• [Provided entries]
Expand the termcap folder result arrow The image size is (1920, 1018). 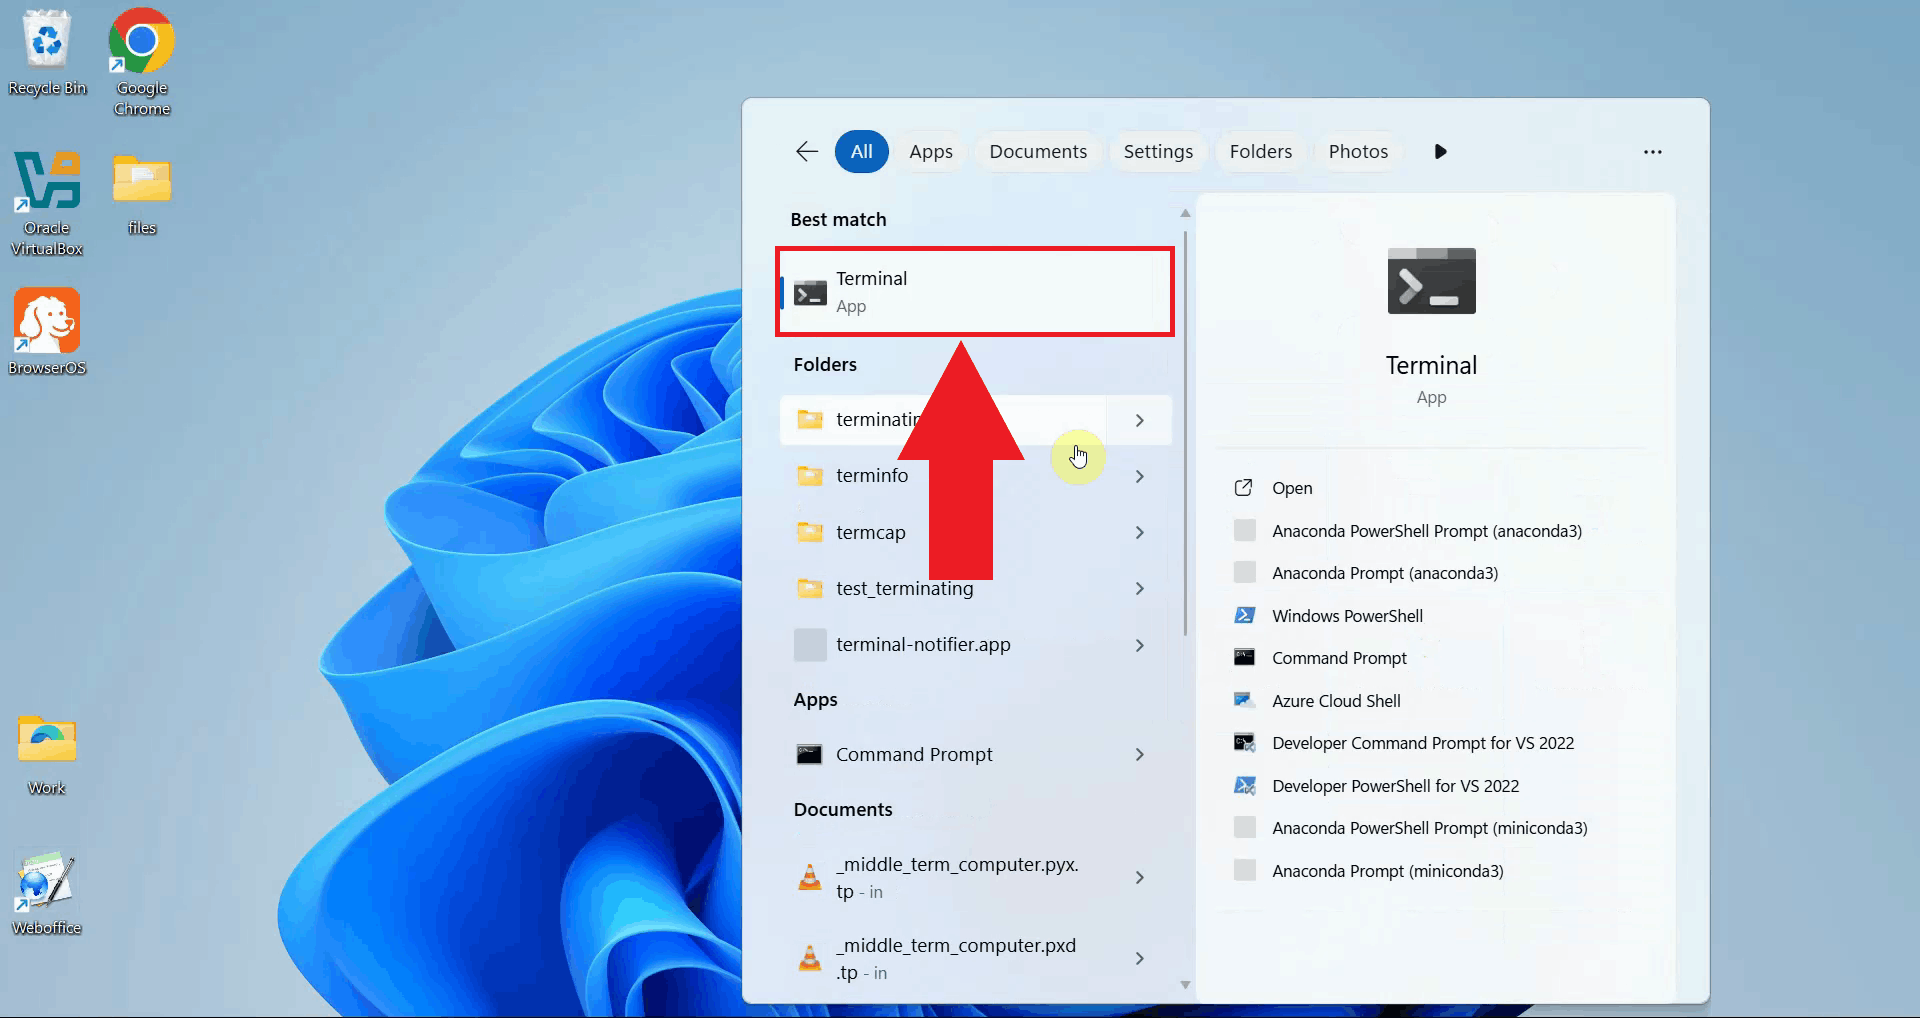click(1139, 532)
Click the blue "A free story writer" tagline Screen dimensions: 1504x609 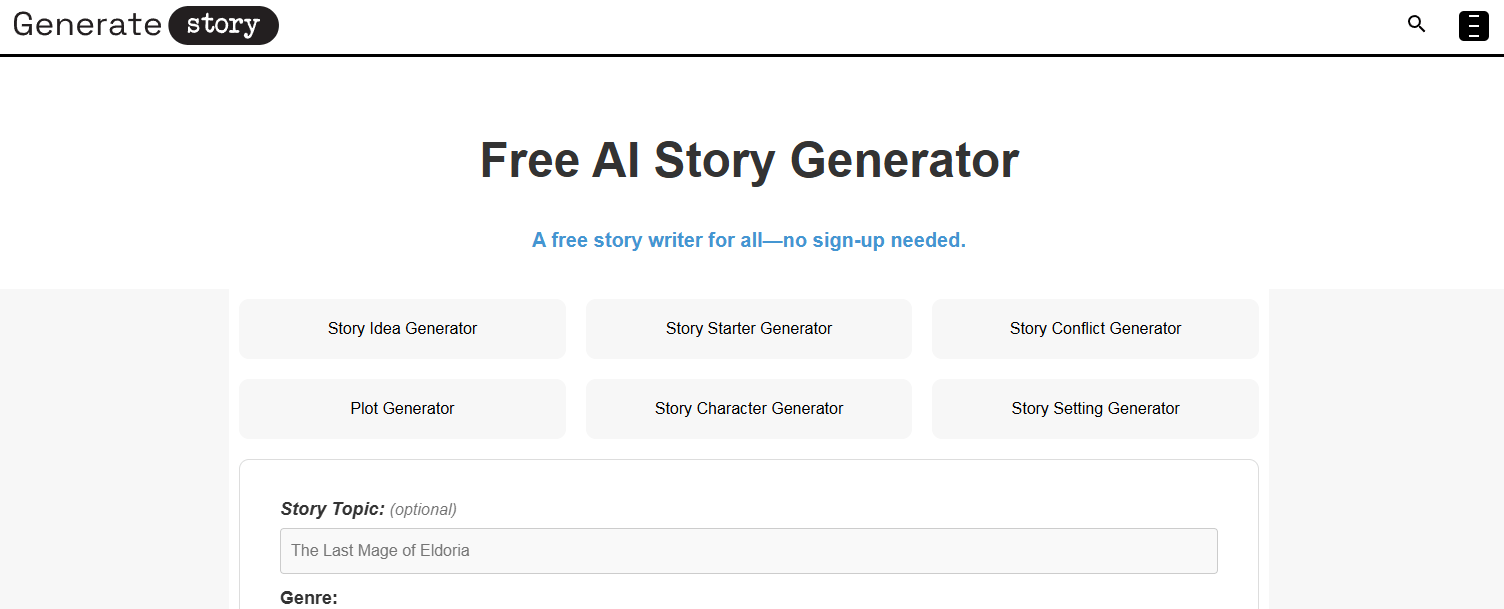pos(748,240)
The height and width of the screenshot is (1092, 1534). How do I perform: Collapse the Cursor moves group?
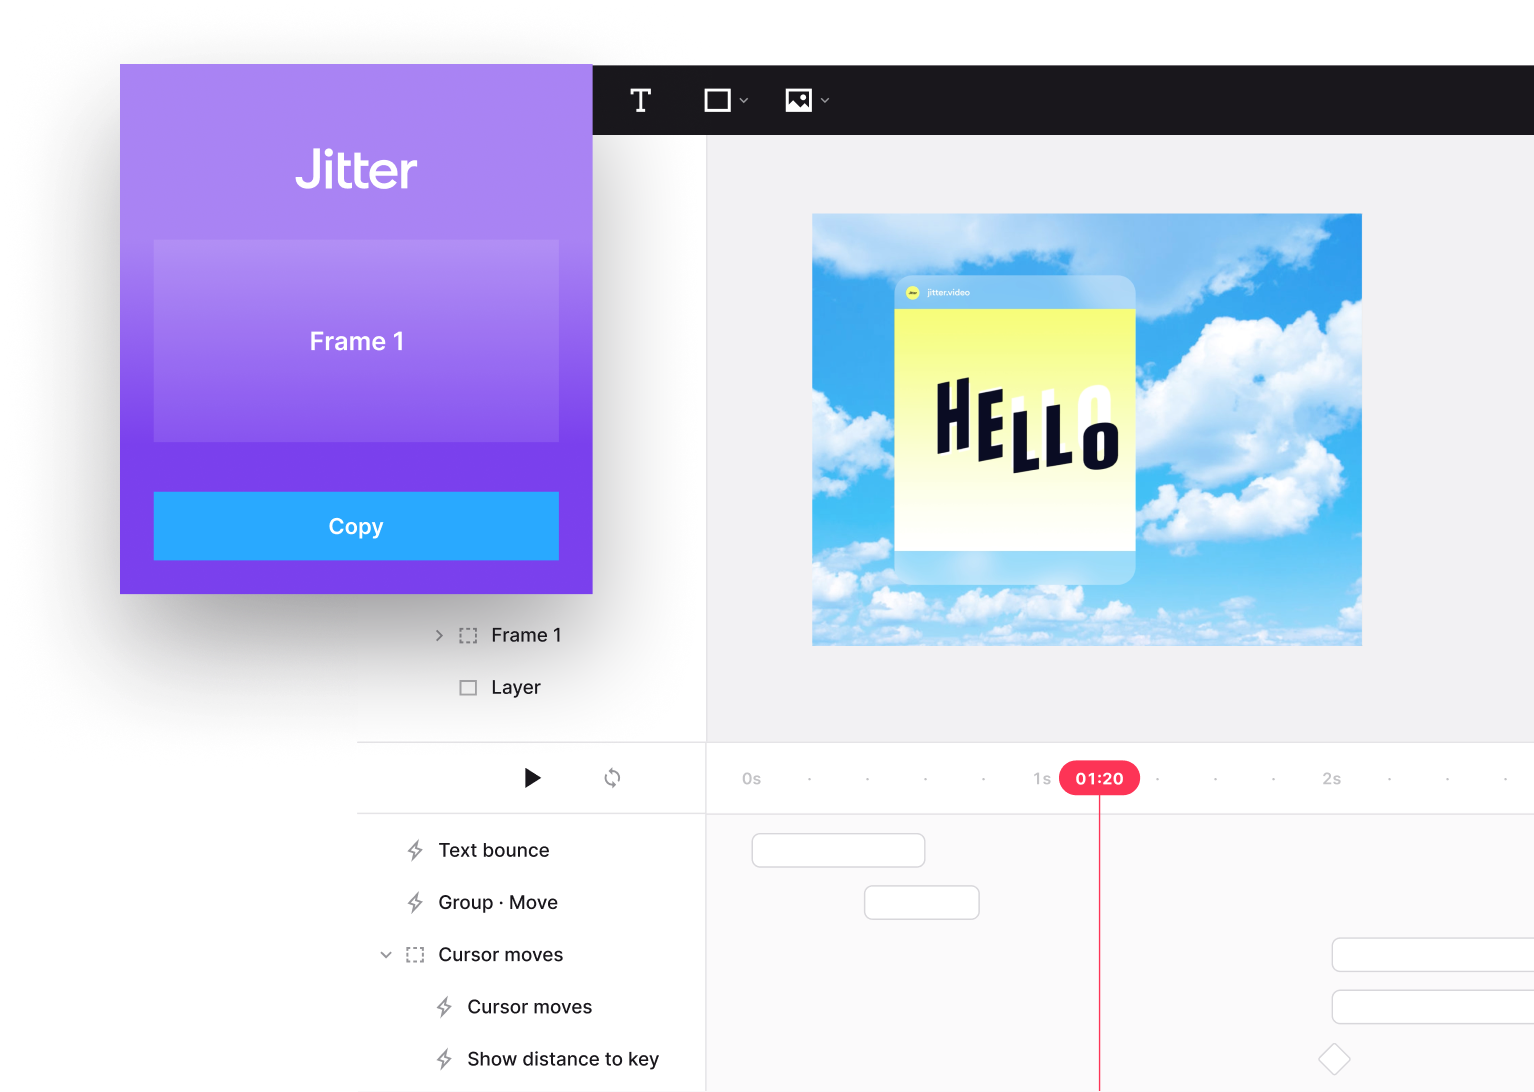386,955
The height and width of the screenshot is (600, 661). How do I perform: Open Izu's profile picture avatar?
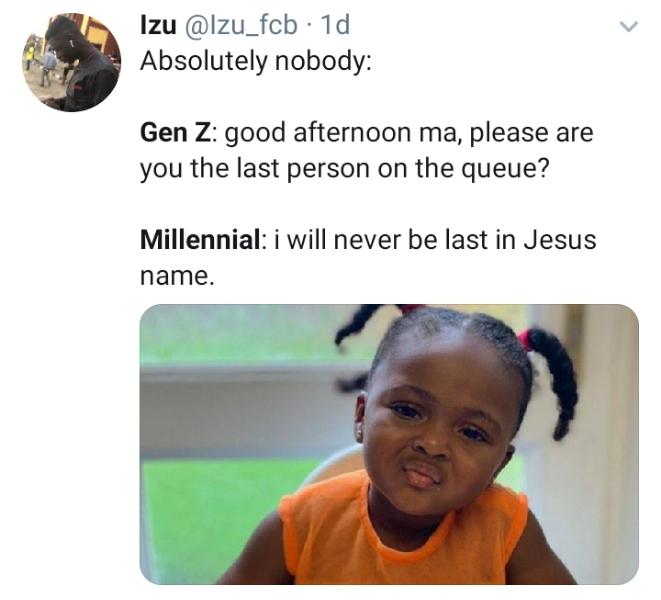coord(70,62)
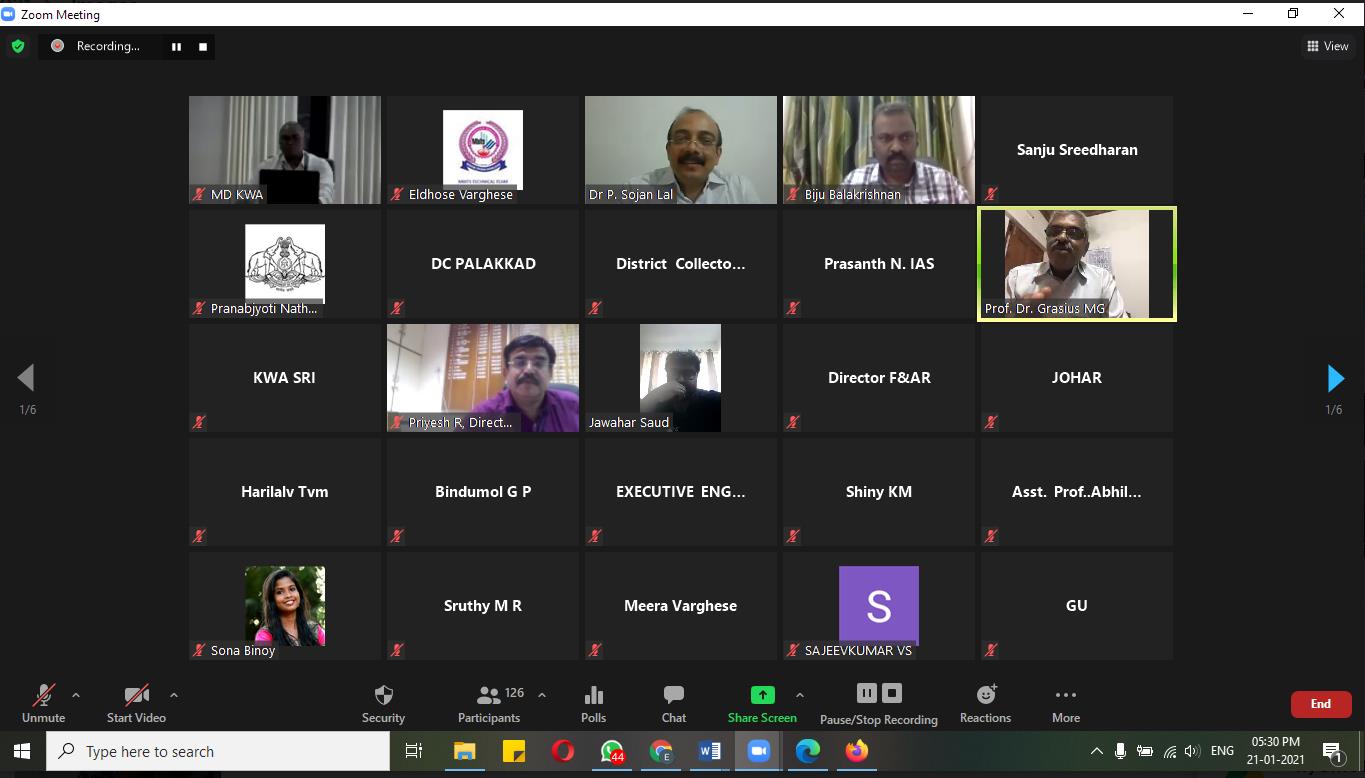Image resolution: width=1365 pixels, height=778 pixels.
Task: Expand audio options arrow beside Unmute
Action: click(76, 695)
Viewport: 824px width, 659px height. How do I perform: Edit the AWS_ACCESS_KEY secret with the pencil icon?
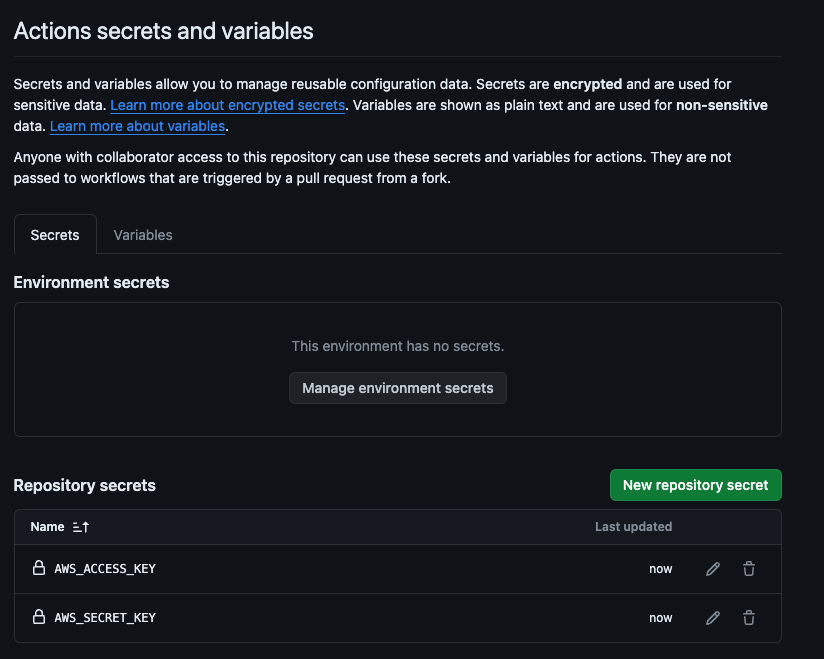712,568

• [Problem statement]
Could you write out exactly the lines from the line containing "The height and width of the screenshot is (1092, 1534)." to the end of the material, and nothing else? No pictures belong in the copy.

• [Answer section]
The height and width of the screenshot is (1092, 1534). How do I perform: Collapse the Cursor moves group?
386,955
The height and width of the screenshot is (600, 661). How do I perform: Open Izu's profile picture avatar?
coord(70,62)
Image resolution: width=1365 pixels, height=778 pixels.
Task: Expand audio options arrow beside Unmute
Action: click(76, 695)
Viewport: 824px width, 659px height. How do I perform: Edit the AWS_ACCESS_KEY secret with the pencil icon?
712,568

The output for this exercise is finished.